Doctor Who 3 (2008)


  

Our rating: 4 out of 5

Rated: PG

 
reviewed by: Charity Bishop

   

Five years ago I would never have given a show like Doctor Who another glance, it appeared so strange to my non-sci-fi tastes, but now it's right down my alley. It has a fabulous leading man who has much more on the brain than romance, and never fails to pack an emotional punch.

 

After the loss of his two-year assistant and love interest, the Doctor (David Tennant) is shocked when a woman dressed for a wedding mysteriously appears in the Tardis, his time travel machine cleverly disguised as a police box. Donna (British funny girl Catherine Tate) was halfway down the isle when she merely vanished right before everyone's eyes. Infuriated that a "Martian" interrupted her wedding, she demands to be restored to the church before it's too late. But in their wild traipse through London, the Doctor realizes all is not as it seems. Robotic figures seem intent on abducting the bride, leading him to a discovery that threatens the whole of mankind's existence. Still suffering from separation from the woman he loved, the Doctor finds a new time travel assistant in the form of Martha Jones (Freema Agyeman), a medical student transported along with the rest of the hospital to the moon's surface and subjected to extraterrestrial justice in an intergalactic search for an alien entity.

 

From the inn where Shakespeare wrote his greatest plays to the furthest reaches of humanity billions of years in the future, the Doctor and Martha face down all forms of nemesis, new and old, eventually pitted against one of the oldest and most deadly adversaries, the last of the time lords.

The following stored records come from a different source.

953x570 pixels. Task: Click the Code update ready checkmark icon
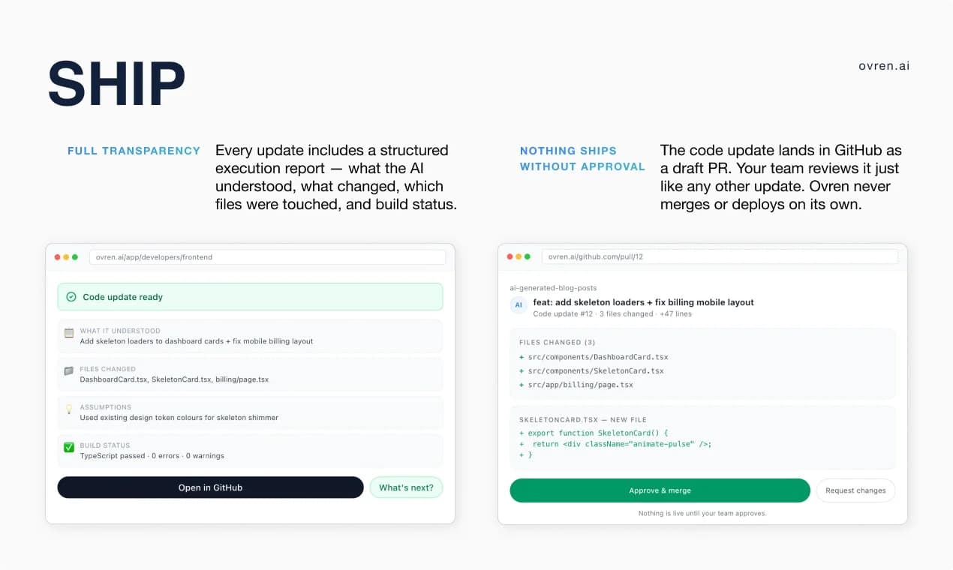(x=71, y=297)
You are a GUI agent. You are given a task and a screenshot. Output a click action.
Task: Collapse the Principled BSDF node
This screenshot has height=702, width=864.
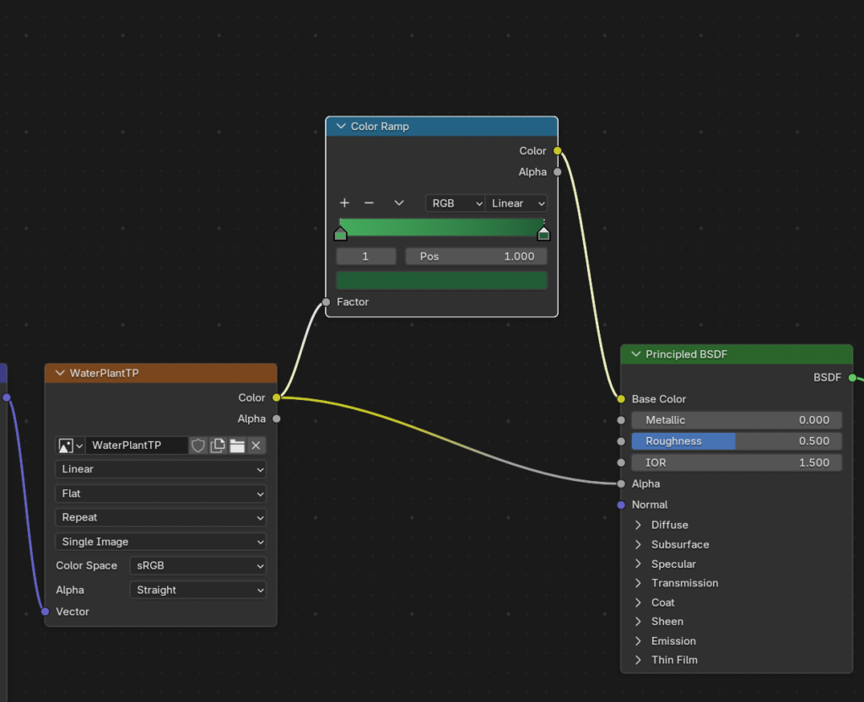[x=635, y=354]
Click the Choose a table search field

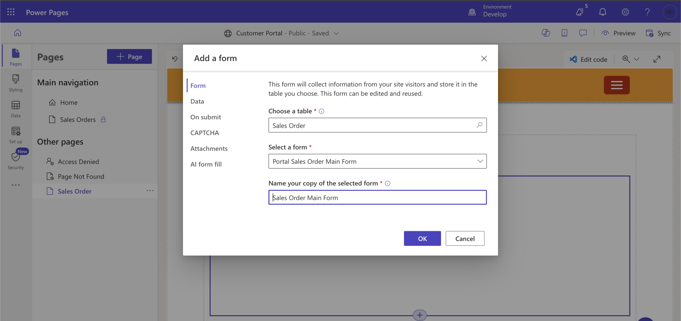373,125
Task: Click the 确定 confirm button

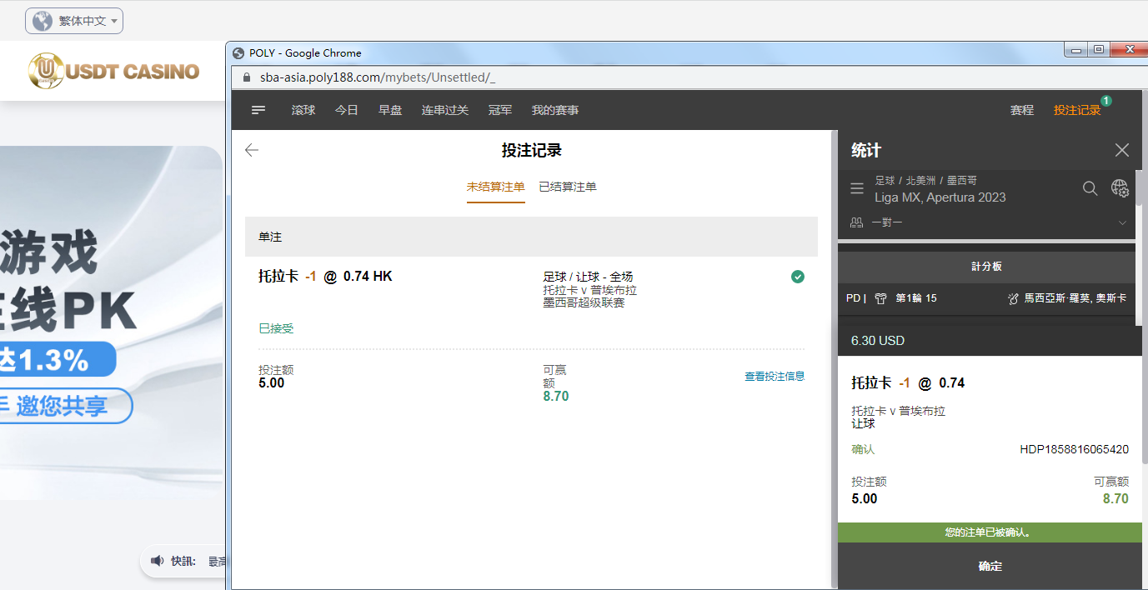Action: tap(990, 567)

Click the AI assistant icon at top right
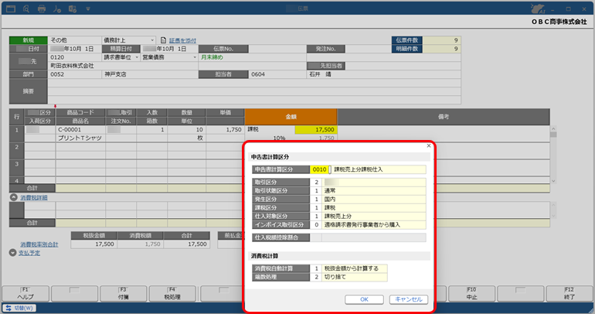(x=537, y=9)

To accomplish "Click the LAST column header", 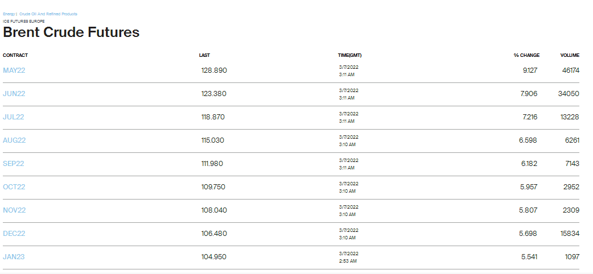I will 204,55.
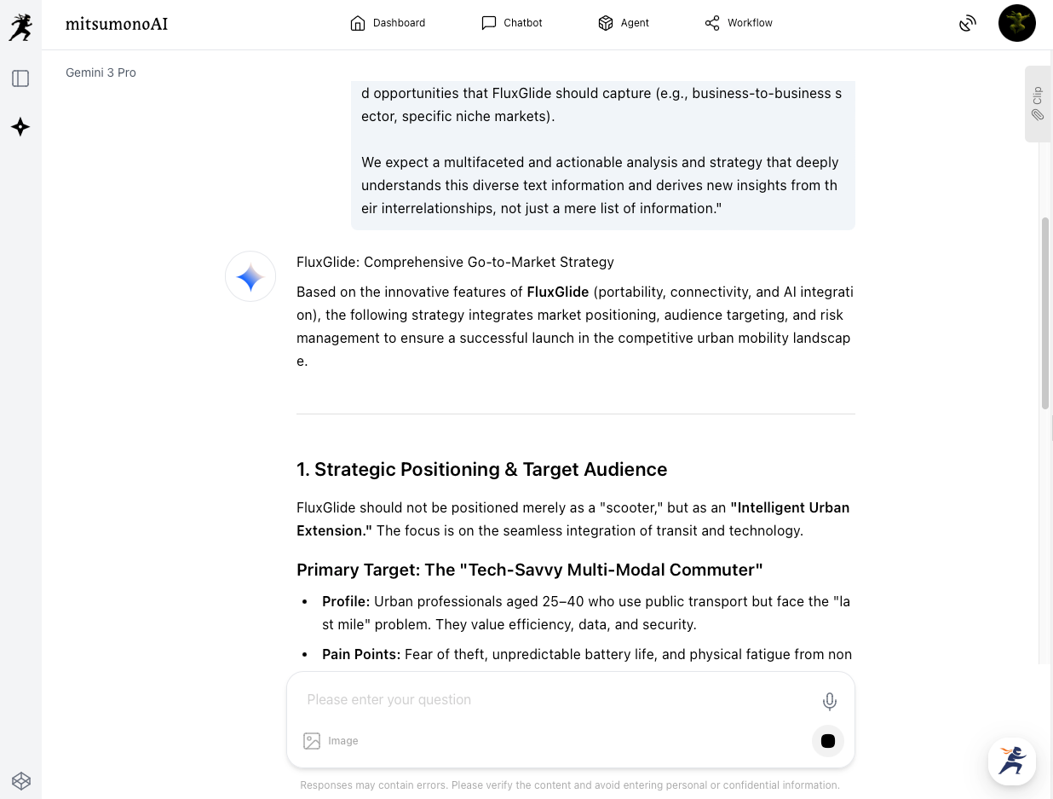The height and width of the screenshot is (799, 1053).
Task: Open the Clip side tab
Action: point(1037,103)
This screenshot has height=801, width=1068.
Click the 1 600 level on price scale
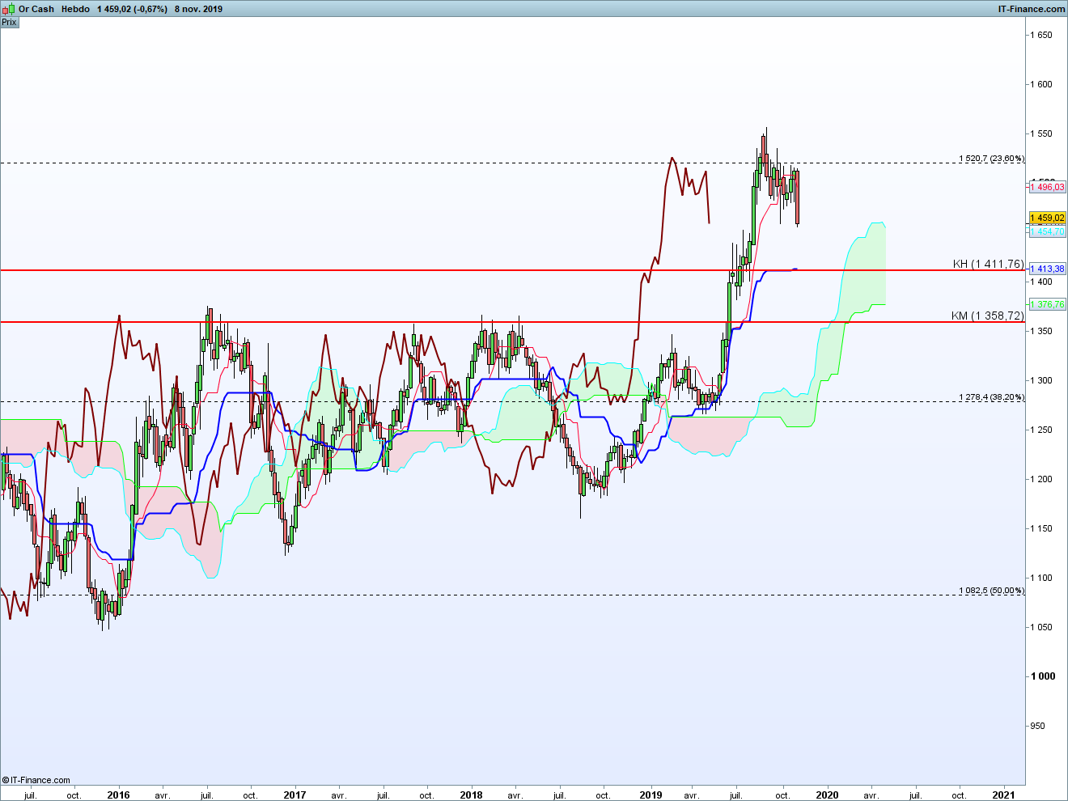tap(1041, 84)
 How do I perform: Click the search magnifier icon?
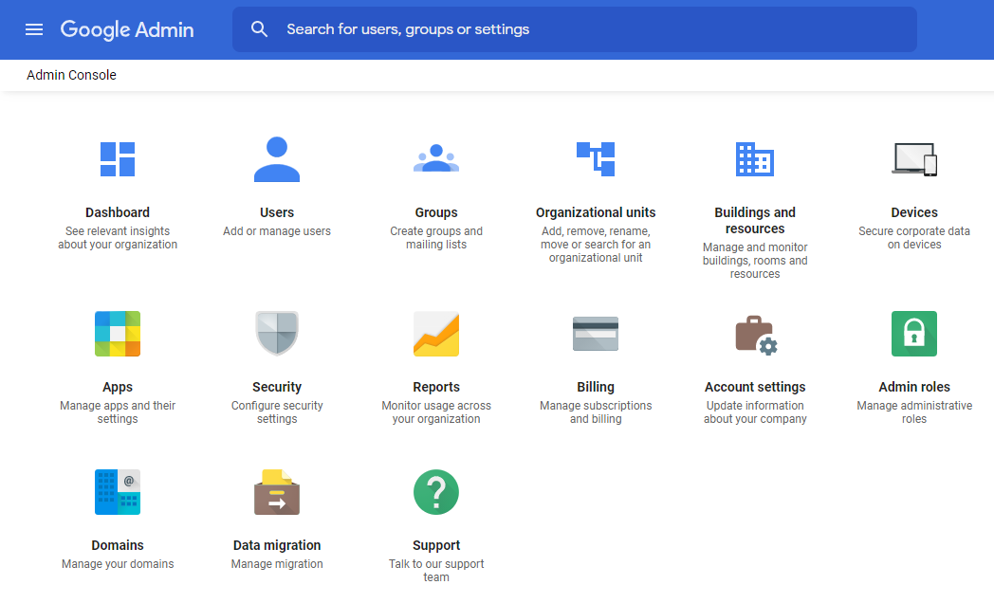click(x=260, y=29)
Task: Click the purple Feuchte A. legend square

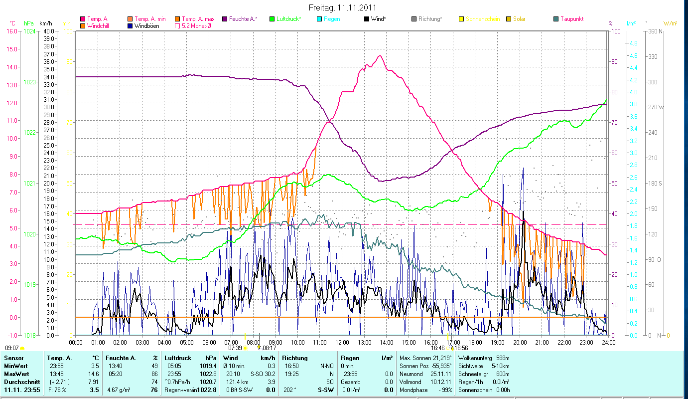Action: [225, 19]
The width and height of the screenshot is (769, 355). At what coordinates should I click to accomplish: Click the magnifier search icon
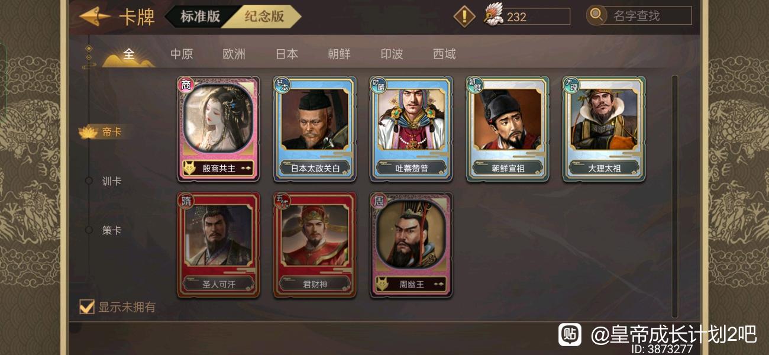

This season is by far the best in the show's history, since it contains numerous arcs that build on one another toward a dramatic conclusion. I loved almost every episode, particularly the two-parter where the Doctor is human for a time, as well as the episode that leads into the grand finale, where stage and screen thespian Derek Jacobi lends his talents to an extraordinary story. The special effects are much improved this year, as are some of the "less important" characters. There's a bonus in the fact that this season contains one of the most terrifying episodes in the series' history, "Blink," in which the Doctor and Martha take a backseat to a young photographer (Carey Mulligan) who discovers an old house surrounded by stone angels harbors a terrifying secret.

 

It also surprised me how many times the show managed to hit me on an emotional level. Between the Doctor mourning the loss of Rose, to the frantic hope that he is not alone in the universe, to his stint as a weak and impressionable, even terrified human, David Tennant is at the top of his game. It's not hard to see why Martha falls in love with the quirky, beyond eccentric, two-hearted hero. Content is rather minor compared to most sci-fi shows, but "The Shakespeare Code" might disconcert some viewers, as it contains a heavy emphasis on witchcraft. To its credit, the witches are depicted as deplorable, hateful, hideous creatures and their actions are evil both in intent and origin. Still, they cause various deaths, cast spells over Shakespeare and the people around him, and create general chaos until the Doctor puts them in their place. "Human Nature" and "The Family of Blood" have human casualties, and the punishment on the beings responsible is rather cruel (but nonviolent). Another grisly aspect has a blood-sucker on the loose.

 

There are the usual explosions and whatnot, as well as physical peril from all forms of creatures -- giant spiders, robotic creatures, animated scarecrows, and a particularly amusing but ultimately lethal time lord. There's not a large amount of profanity, but it does feature the most in the first episode (mild at worst). Sensuality is limited to some innuendo. There's an old lesbian couple in "Gridlocked," and nudity (nonsexual) is somewhat obscured in "The Lazarus Experiment." Overall it was the most fun I had watching television in a long time, but if you rather fancy stories that H.G. Wells would find absolutely fantastic, it's just your cup of tea. Just watch out for shape-shifters and sonic screwdrivers.